What you will do
Starting with the line that contains "The height and", repeat exactly every line through the last one in the records below, and leave out the pictures.

Segment Start: Records provided

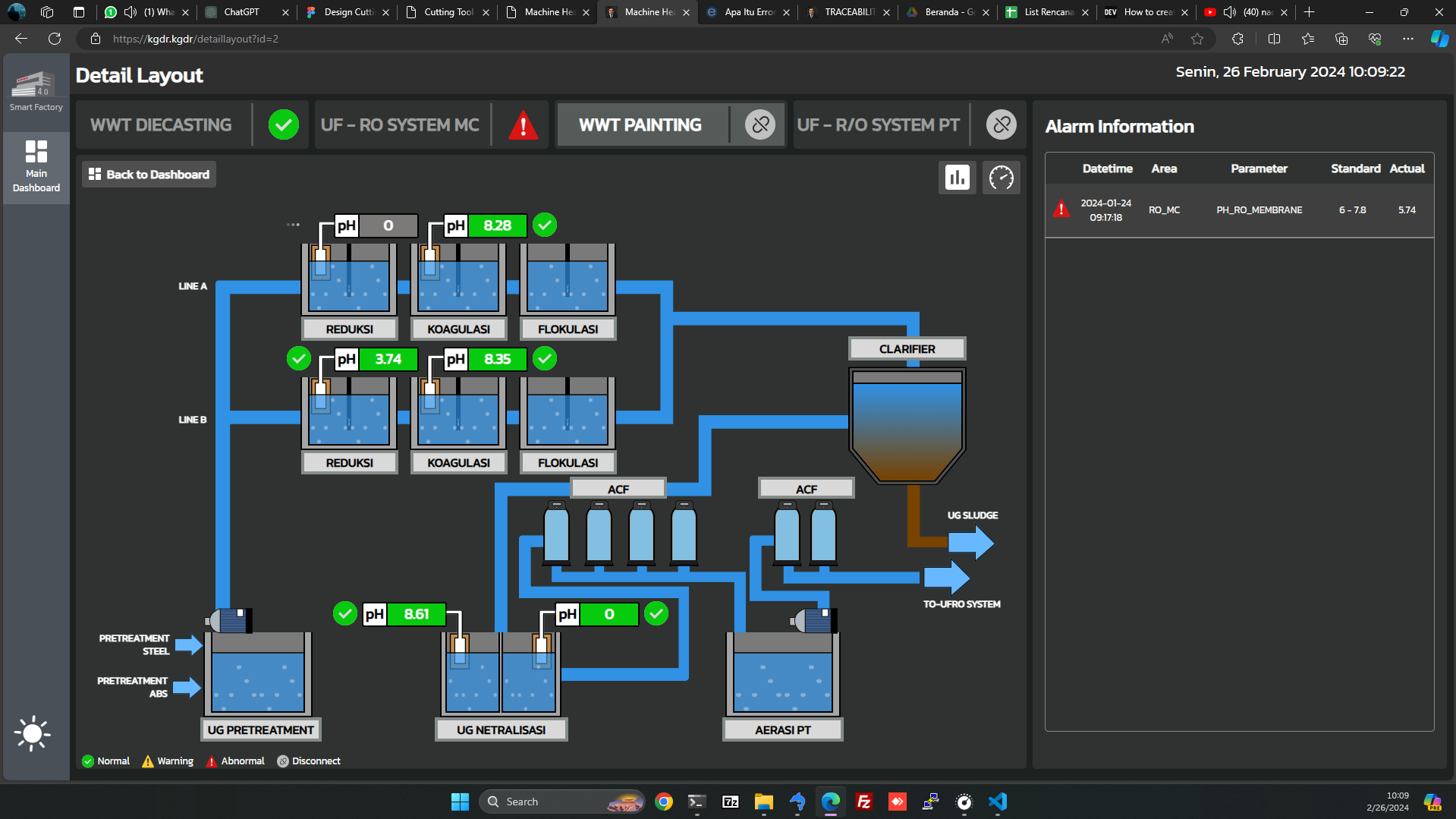Image resolution: width=1456 pixels, height=819 pixels.
Task: Click Line B Reduksi pH 3.74 value
Action: pyautogui.click(x=388, y=359)
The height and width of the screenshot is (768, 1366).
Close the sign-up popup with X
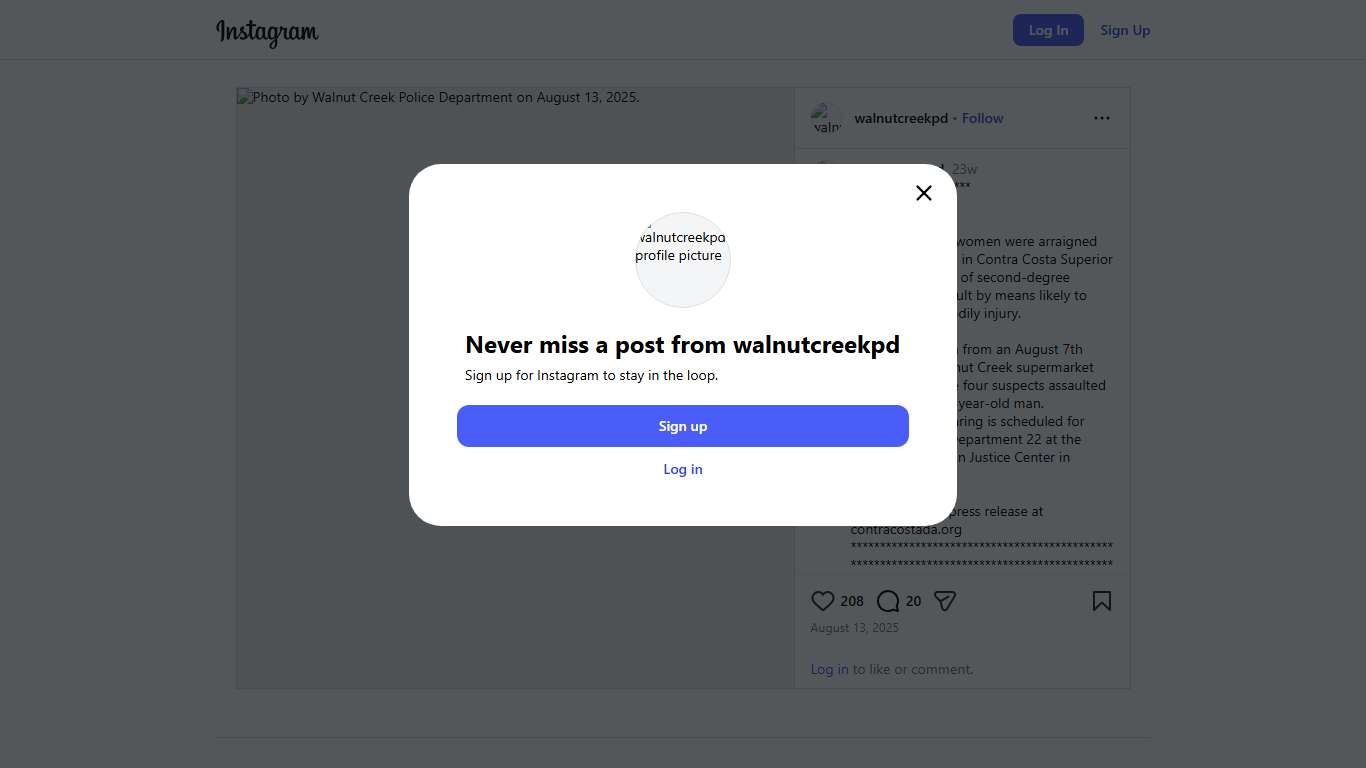point(924,193)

Segment End: Records provided

Written response
The height and width of the screenshot is (768, 1366).
Close the sign-up popup with X
point(924,193)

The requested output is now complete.